But those days are over: The massive developer Gary Barnett, who renovated the old Stanhope Hotel into $10 million-plus apartments, told The Observer that all but five of the 26 units have gone to contract since April. “This is super,” he said.

And three apartments have already closed, city records show. Cristina Carlino, the founder of Philosophy cosmetics, paid $11.97 million for the first unit. She may have Oprah Winfrey to thank for her spread: In 2003, the TV guru gave away Philosophy’s Gingerbread Man Hot Salt Scrub, sending sales into a tizzy.

Two other buyers spent about $13 million each, though the second dropped part of that amount on an $848,000 one-room, first-floor maid’s studio. Mr. Barnett said the other maid’s rooms (“we prefer calling them our staff rooms or offices”) will sell for even more. And those 18 proper apartments in contract upstairs will start closing next month when the co-op opens.

But one year ago things were terrible, even though sales had been handled by broker doyennes Sharon Baum (who drives a Rolls Royce) and Deborah Grubman (wife of mega-attorney Allen Grubman). “We didn’t have a sales center; we were trying to sell out of a suite in the Regency, and it didn’t work,” Mr. Barnett said.

The ghosts of the non-chic old hotel lingered! “We had the connotation of the former Stanhope,” Mr. Barnett said. “There were small rooms and low ceilings because they dropped them for air-conditioning and stuff.” Those connotations ran deep: In May 2006, The Observer sniffed that a low-ceilinged space there could “seem a bit like a massive Hobbit-hole.”

Things changed in April when a two-unit spread finally opened up as model apartments. There were taller ceilings (nine feet instead of eight), plus the work of two designers (995 Fifth’s architect John Simpson designed a big fluffy addition to Buckingham Palace). Ms. Carlino, the salt-scrub magnate, liked those model units so much that she bought one.

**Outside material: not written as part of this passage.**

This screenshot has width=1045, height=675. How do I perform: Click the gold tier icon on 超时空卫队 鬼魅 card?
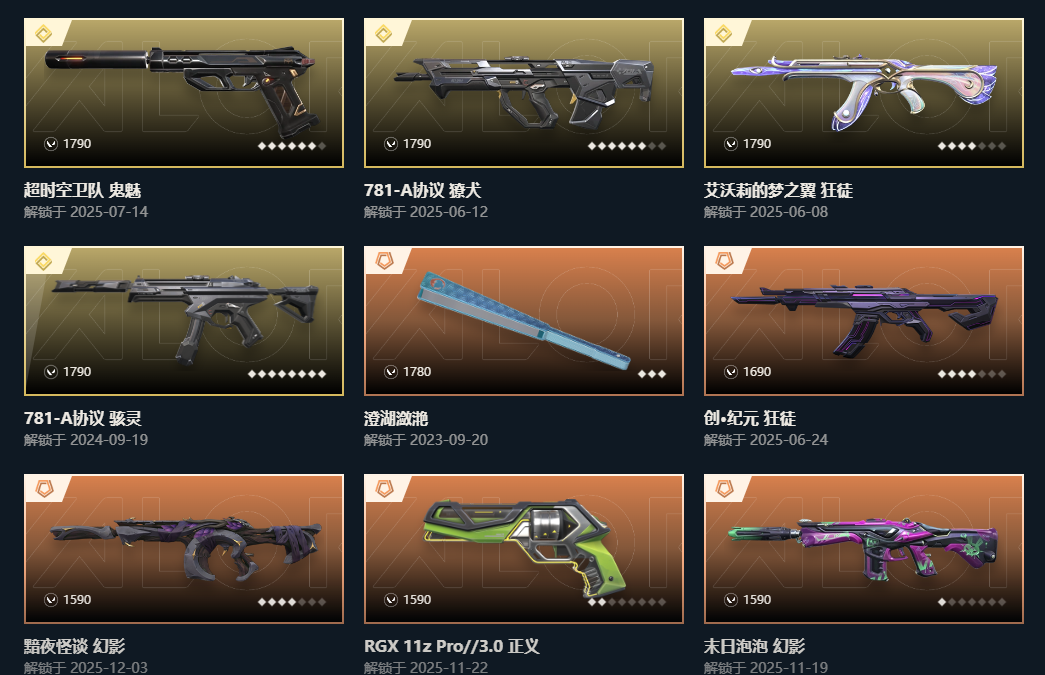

And most importantly there was a new building name, taken from the address instead of the hotel. Yet the biggest listing at 995 Fifth, the custom-built, five-bedroom penthouse, still sits on the market for $47.5 million. At least two potential buyers have sent in architects, according to lead broker Beth Fisher. “Some of them have been looking at it,” she said, “for a longer period than we would have liked.”